7/10
Gurney family values.
3 January 2017
I guess the best way to describe The Ruling Class is Jonathan Swift by way of Monty Python. It was one of 8 trips to the Best Actor Oscar that Peter O'Toole took without first prize.

Two phrases come to mind when viewing this film. One is from Philip Barry when he wrote in The Philadelphia Story about those privileged classes enjoying their privileges. The other one is how it depends how rich one is to be deemed eccentric as opposed to crazy.

The stern and righteous Earl Of Gurney Harry Andrews who is a most conservative gentleman in his public image dies one night. But what a way to go. Apparently the man had the decency to keep his vices in private. He enjoyed erotic asphyxiation wearing a tutu. But accidents will happen and the estate now devolves upon his son Peter O'Toole who is more public with his eccentricities. He thinks of himself as Jesus Christ and has a cross built there where he spends hours a day just standing against and looking and dressing like a blond Jesus.

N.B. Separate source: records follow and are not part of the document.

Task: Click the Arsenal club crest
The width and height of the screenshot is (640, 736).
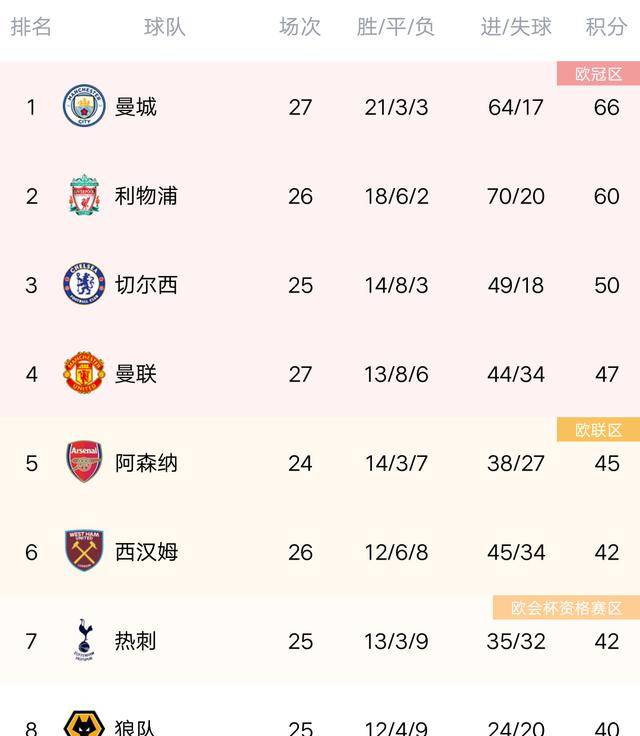Action: [84, 461]

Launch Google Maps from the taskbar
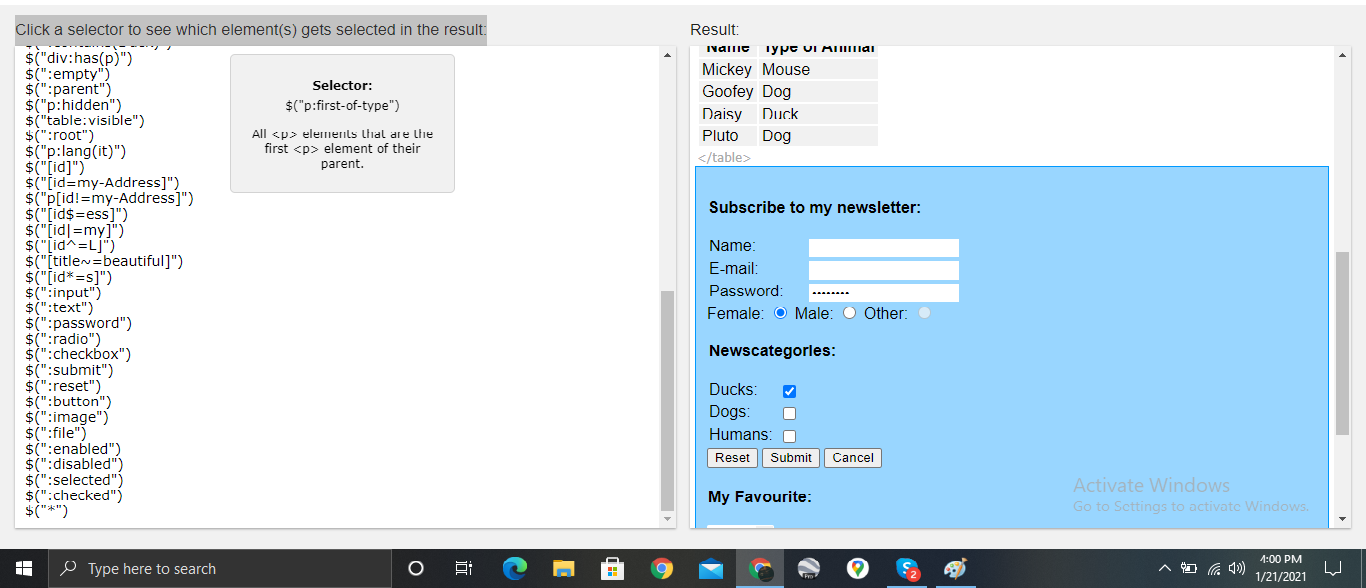pos(857,568)
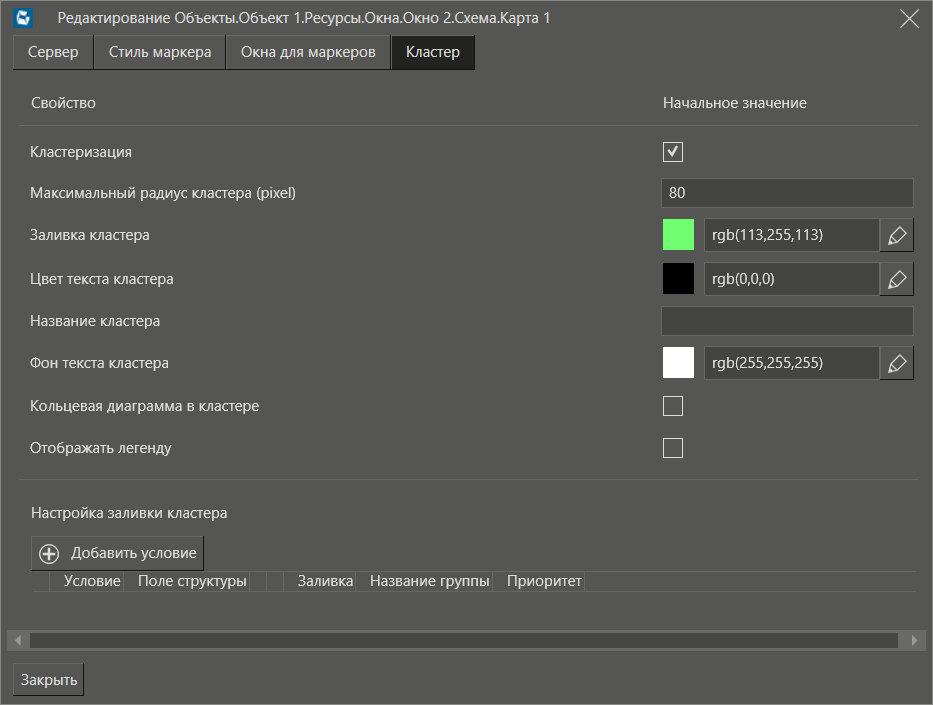Screen dimensions: 933x705
Task: Click the plus icon in Добавить условие
Action: [49, 554]
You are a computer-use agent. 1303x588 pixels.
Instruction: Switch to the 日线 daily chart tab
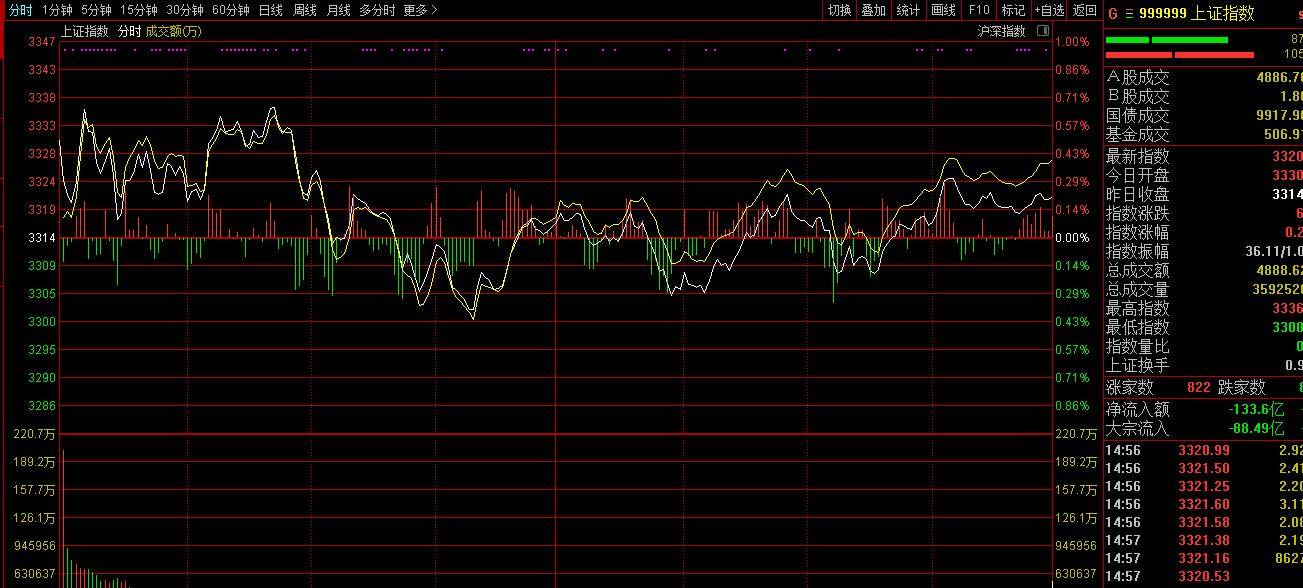click(x=270, y=10)
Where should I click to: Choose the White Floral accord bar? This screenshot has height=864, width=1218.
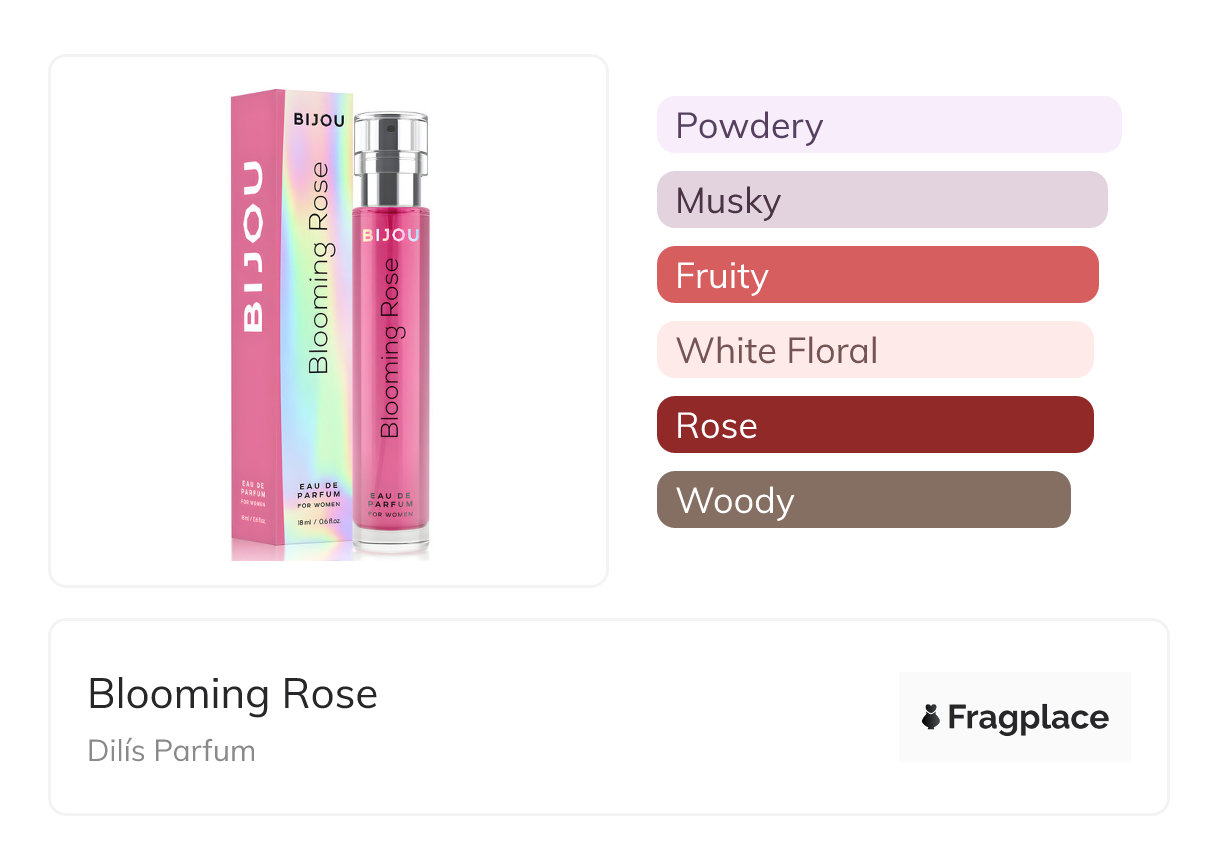click(874, 350)
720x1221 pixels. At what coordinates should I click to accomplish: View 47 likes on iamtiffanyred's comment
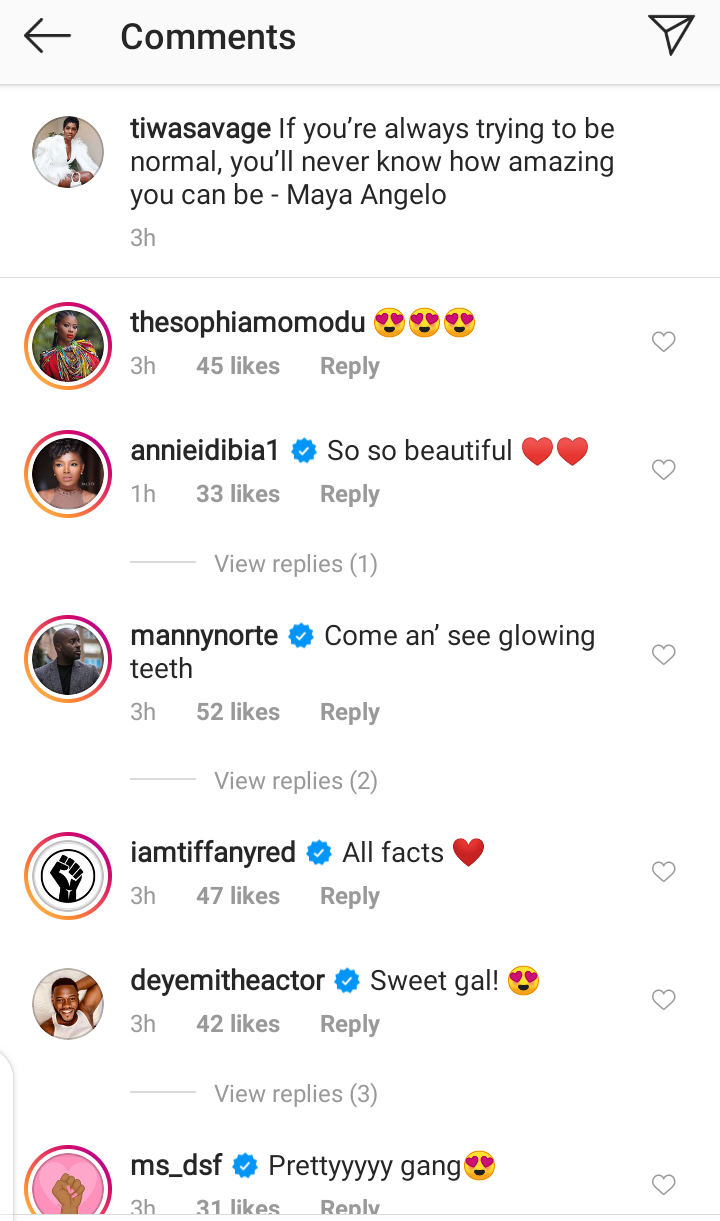click(238, 897)
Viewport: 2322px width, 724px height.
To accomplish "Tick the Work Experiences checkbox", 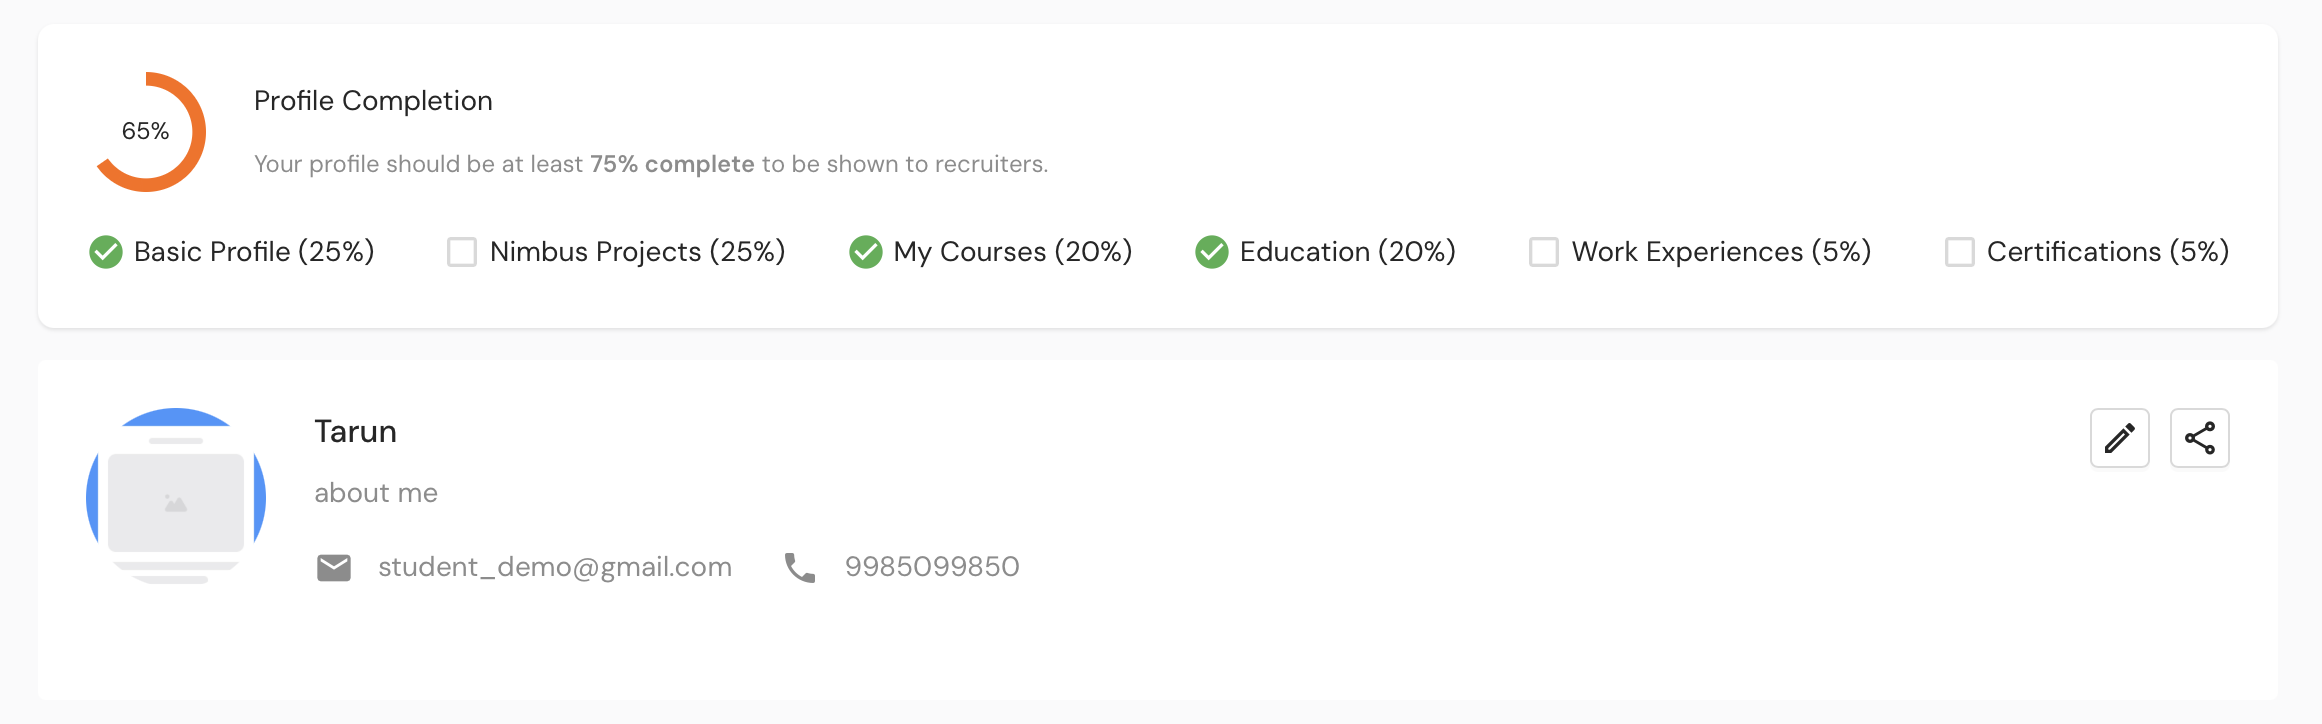I will point(1544,252).
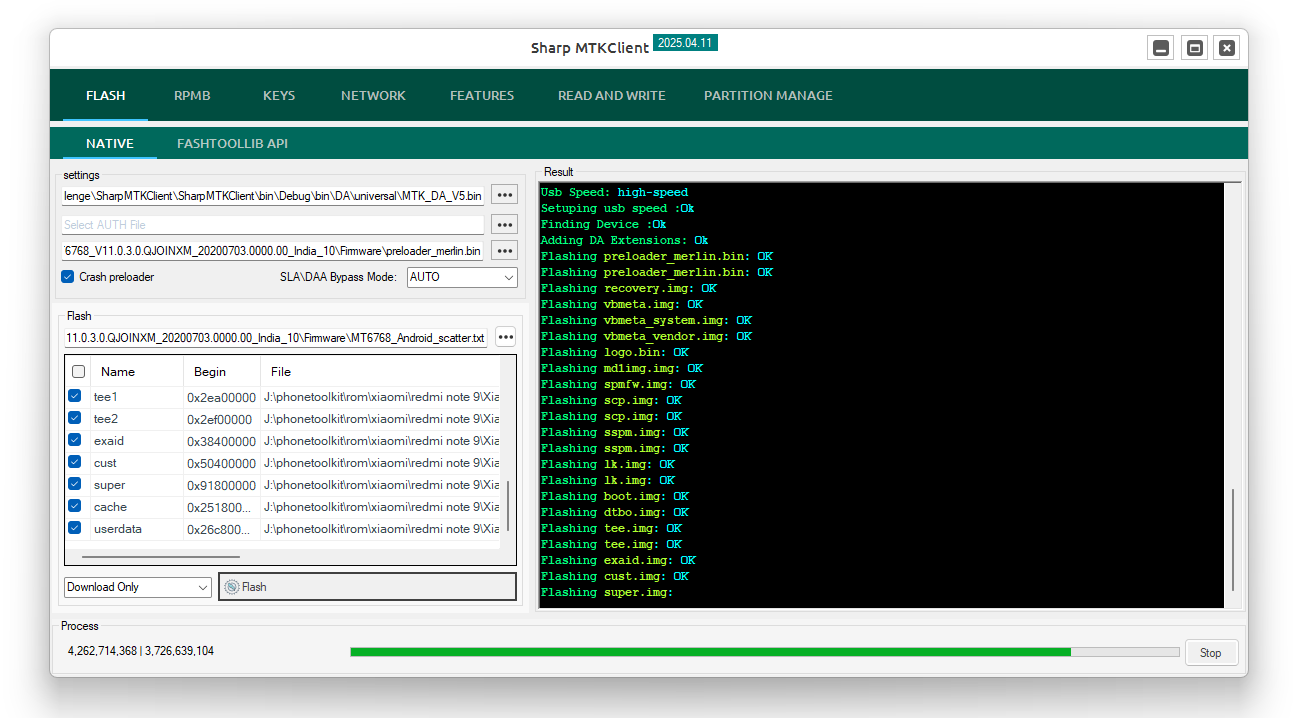Minimize the Sharp MTKClient window
The width and height of the screenshot is (1293, 718).
coord(1161,48)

That's got everybody concerned, we can't have this guy in the House of Lords the rest of the family will never be able to show their faces in public again. What to do and believe me this family tries a number of formulas.

O'Toole looked like he was having one great old time in this part. I'm not sure I've ever seen any player looking like they were having so much fun in a role. A few others stand out. Coral Browne plays one of the family whose promiscuity becomes more and more open as well. Alastair Sim who seems to have taken a leaf from Alex Guinness's dotty vicar in Kind Hearts And Coronets. And there's Arthur Lowe who's family butler and when he gets a few in him starts spouting all kinds of Bolshevism against these idiots he deals with and who give him a living.

It was always hard luck for O'Toole at Oscar time. In 1972 he was up against Marlon Brando for The Godfather. I doubt O'Toole would have dissed the Academy and his peers by refusing the Oscar.

Think of Edward Everett Horton hawking the virtues of Happydale in Arsenic And Old Lace, think of Cecil Kellaway ready to administer the hypo to Jimmy Stewart in Harvey. Then think of Peter O'Toole in the House Of Lords.

Frightening and funny.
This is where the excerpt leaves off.